* PROVIDED RECORDS:
= = =

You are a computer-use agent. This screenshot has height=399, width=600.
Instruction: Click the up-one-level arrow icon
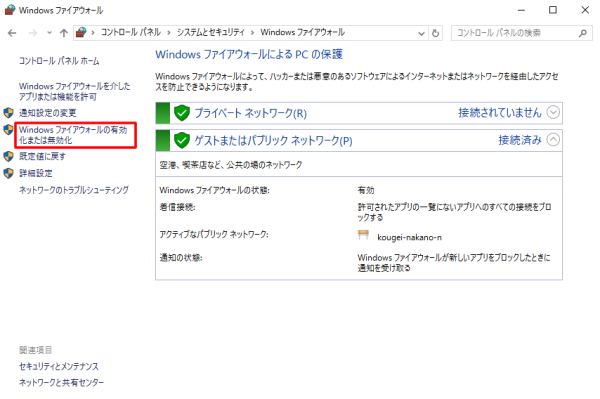[64, 33]
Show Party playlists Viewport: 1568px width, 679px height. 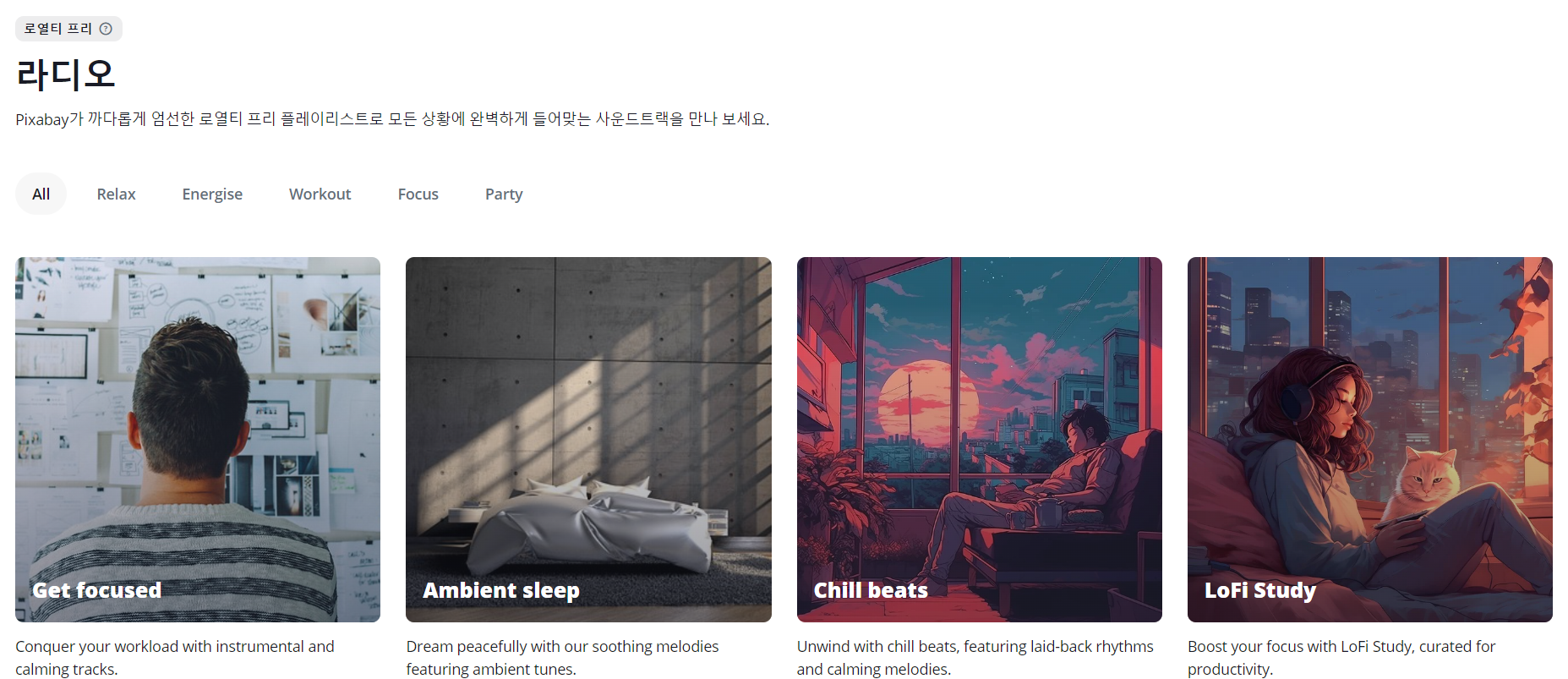click(504, 194)
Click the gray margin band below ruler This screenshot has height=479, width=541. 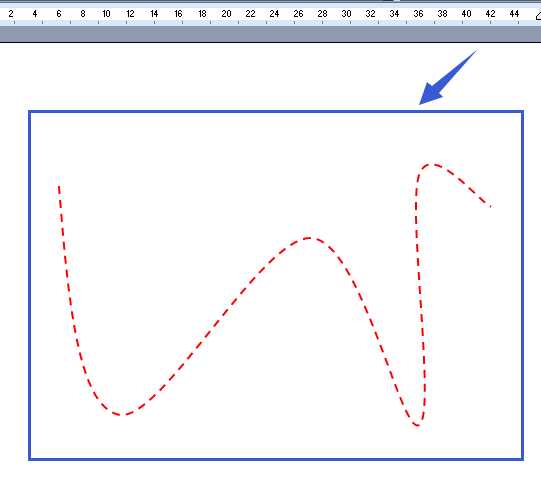tap(270, 34)
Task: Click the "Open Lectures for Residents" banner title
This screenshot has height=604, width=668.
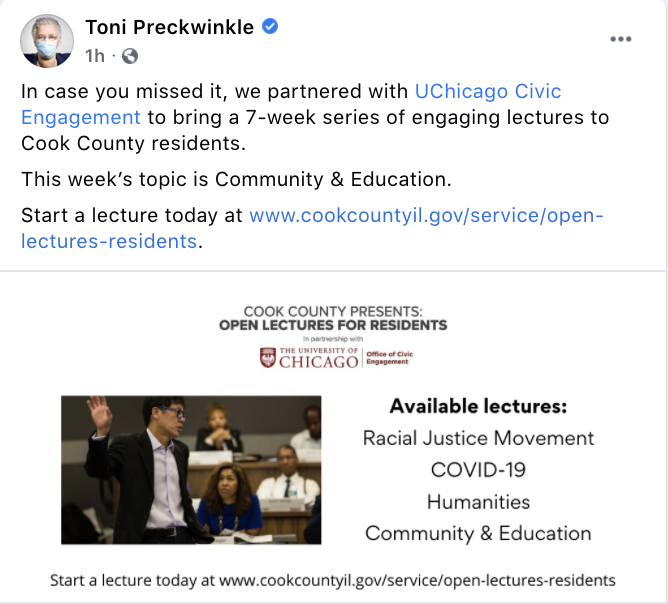Action: click(x=333, y=325)
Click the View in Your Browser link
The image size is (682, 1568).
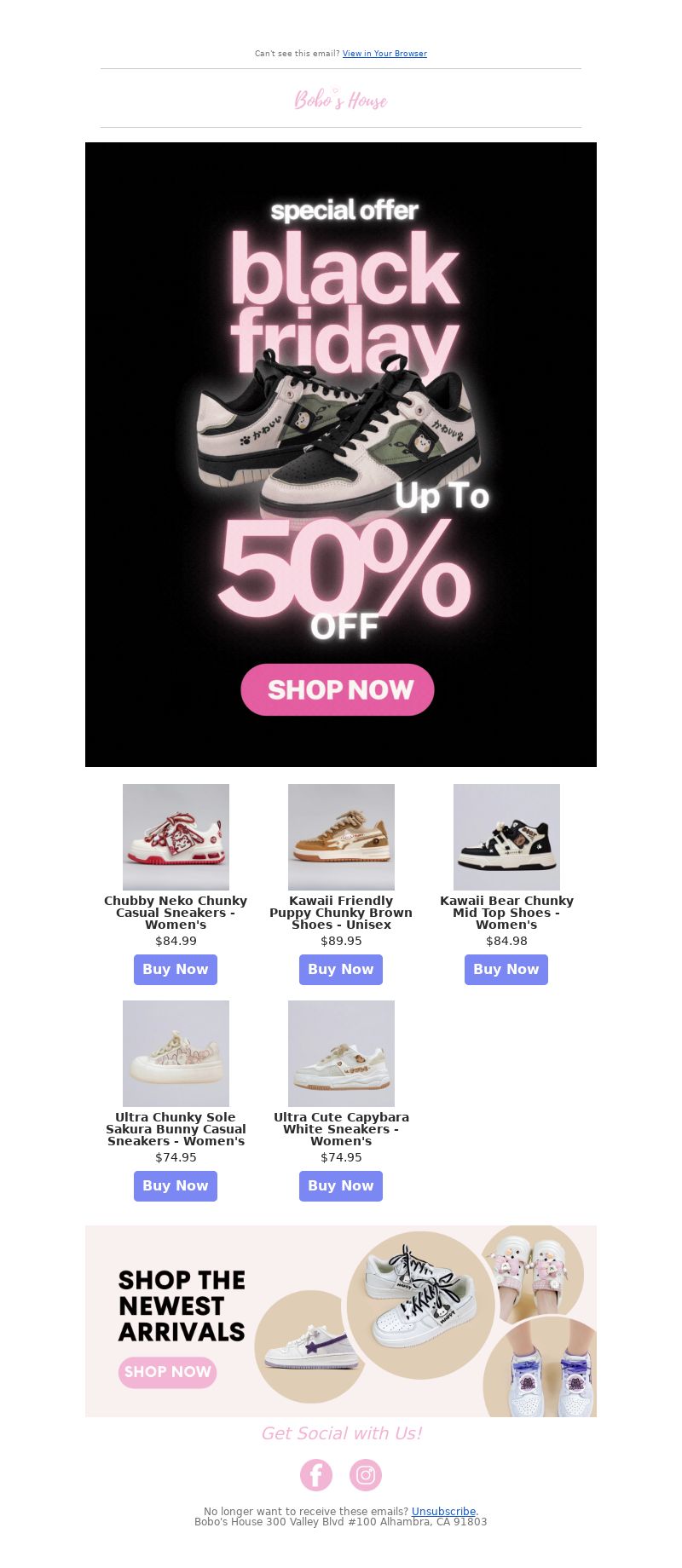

= = =

* TASK INSTRUCTIONS:
Only the lines from the one that holds "Task: Click the" through the final line of the material should be reproduced, word for word, with the pictures omitted.

* EXERCISE OUTPUT:
Task: Click the "Open Lectures for Residents" banner title
This screenshot has height=604, width=668.
Action: click(x=333, y=325)
Click the View in Your Browser link
The image size is (682, 1568).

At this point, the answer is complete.